History
There are signs of human presence in the area from the upper Neolithic, and Jerèz de la Frontera has been inhabited by humans since at least the Copper or Neolithic Age, but the identity of the first natives remains unclear. The first major protohistoric settlement in the area (around the third millennium BC) is attributed to the Tartessians.
Later it was a Roman city, under the name of Asta Regia. After the fall of the Western Roman Empire, it was ruled by the Vandals and the Visigoths, until it was conquered by the Arabs in 711. In the 11th century it was shortly the seat of an independent taifa. Some years later it was united to Arcos by 'Abdun ibn Muhammad, who ruled both c. 1040-1053. In 1053 it was annexed to Seville. From 1145 to 1147 the region of Arcos and Jerez was briefly an emirate under dependency of Granada, led by Abu'l-Qasim Ahyal. Later the city was conquered by the Almohads. In the 12th and 13th centuries Jerez underwent a period of great development, building its defense system and setting the current street layout of the old town.
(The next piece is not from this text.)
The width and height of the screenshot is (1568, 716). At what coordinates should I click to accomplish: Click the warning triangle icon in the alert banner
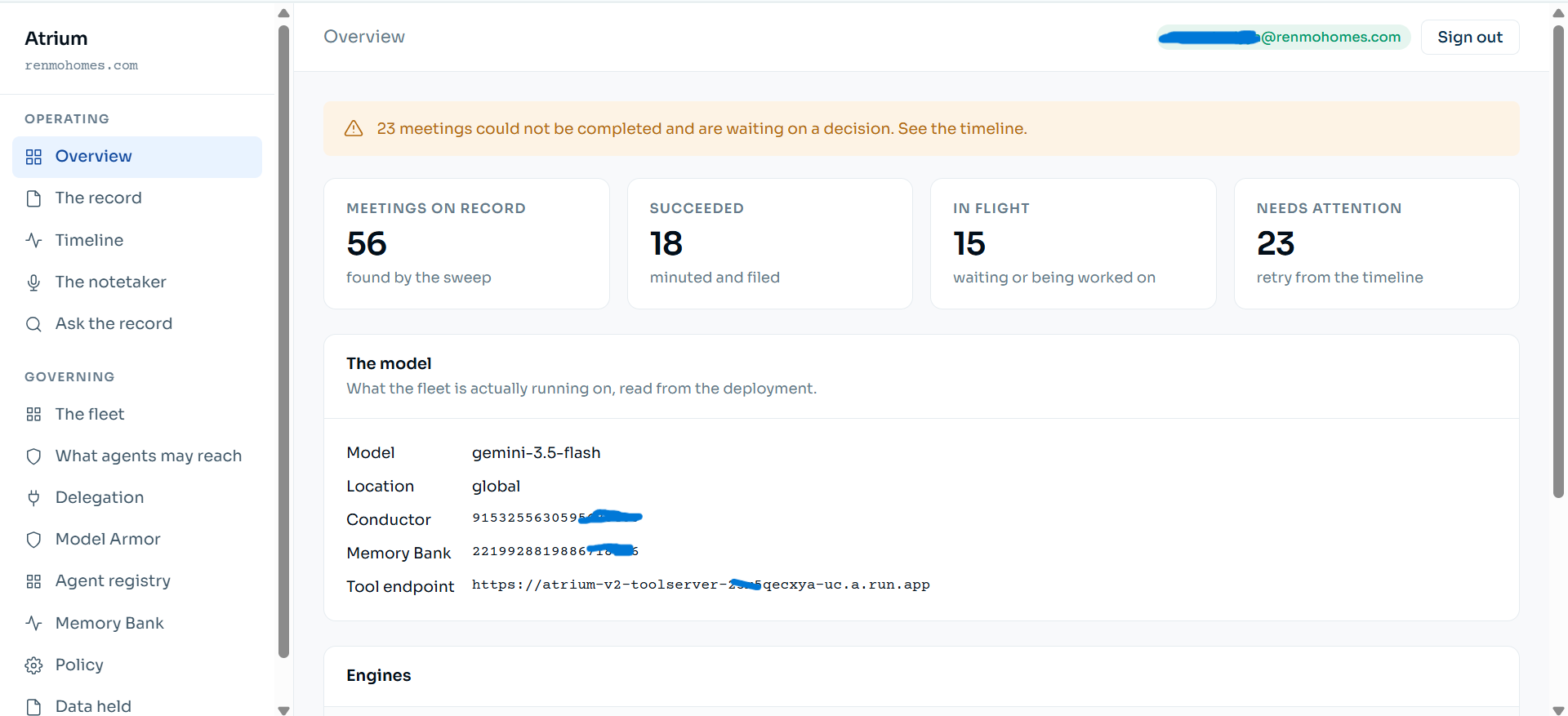click(354, 128)
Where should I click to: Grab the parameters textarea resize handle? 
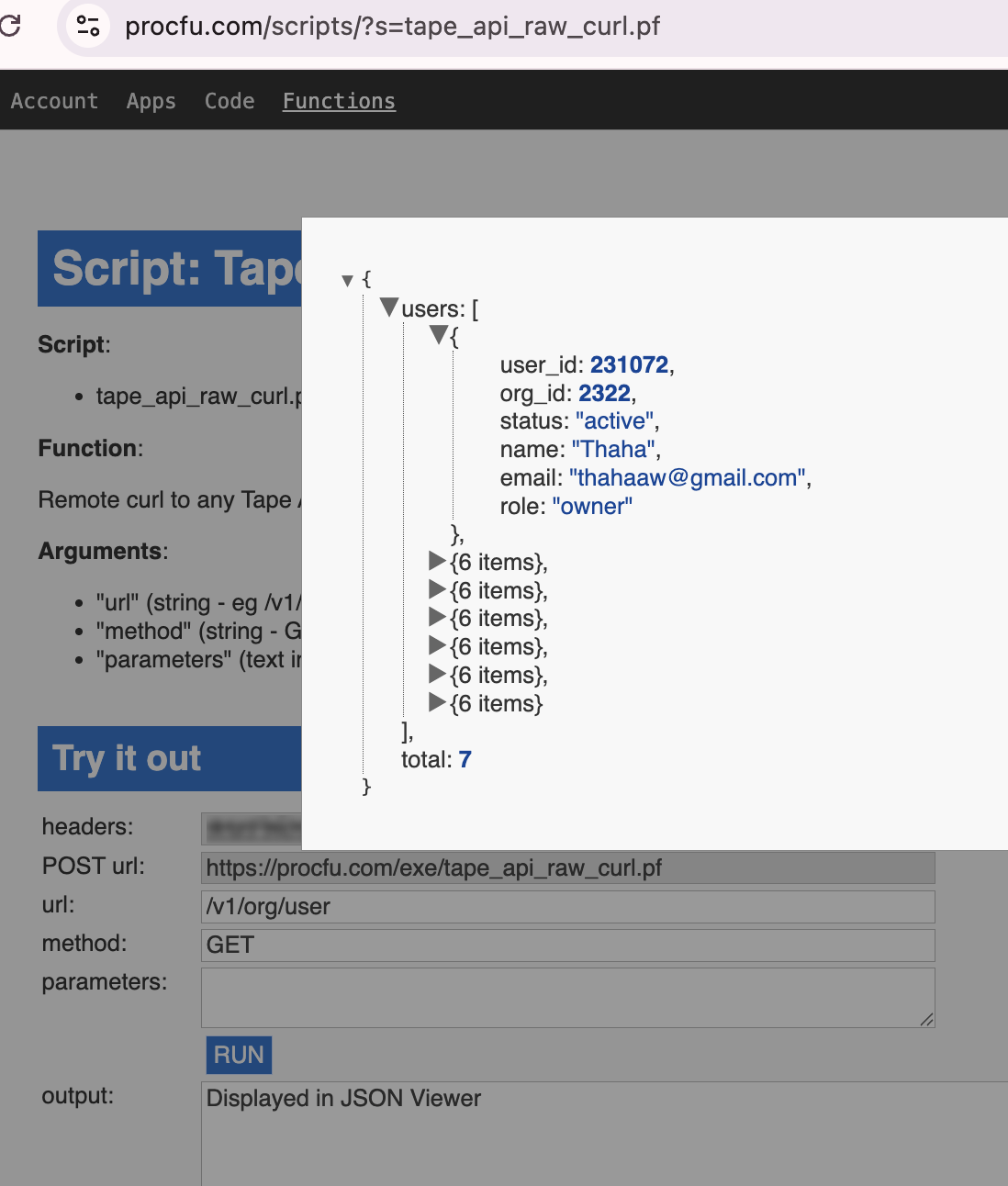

In 1231 the Battle of Jerez took place within the town's vicinity, in which the Christian troops under the command of Álvaro Pérez de Castro, lord of the House of Castro and grandson of Alfonso VII, king of Castile and León, defeated the troops of the Emir Ibn Hud, despite the numerical superiority of the latter. The city was conquered by Castile in 1264. The Discovery of America and the conquest of Granada, in 1492, made Jerez one of the most prosperous cities of Andalusia through trade and its proximity to the ports of Seville and Cadiz. Despite the social, economic and political decadence that occurred in the seventeenth century, towards the end of the Habsburg rule, the city managed to maintain a reasonable pace of development, becoming world wide famous for its wine industry.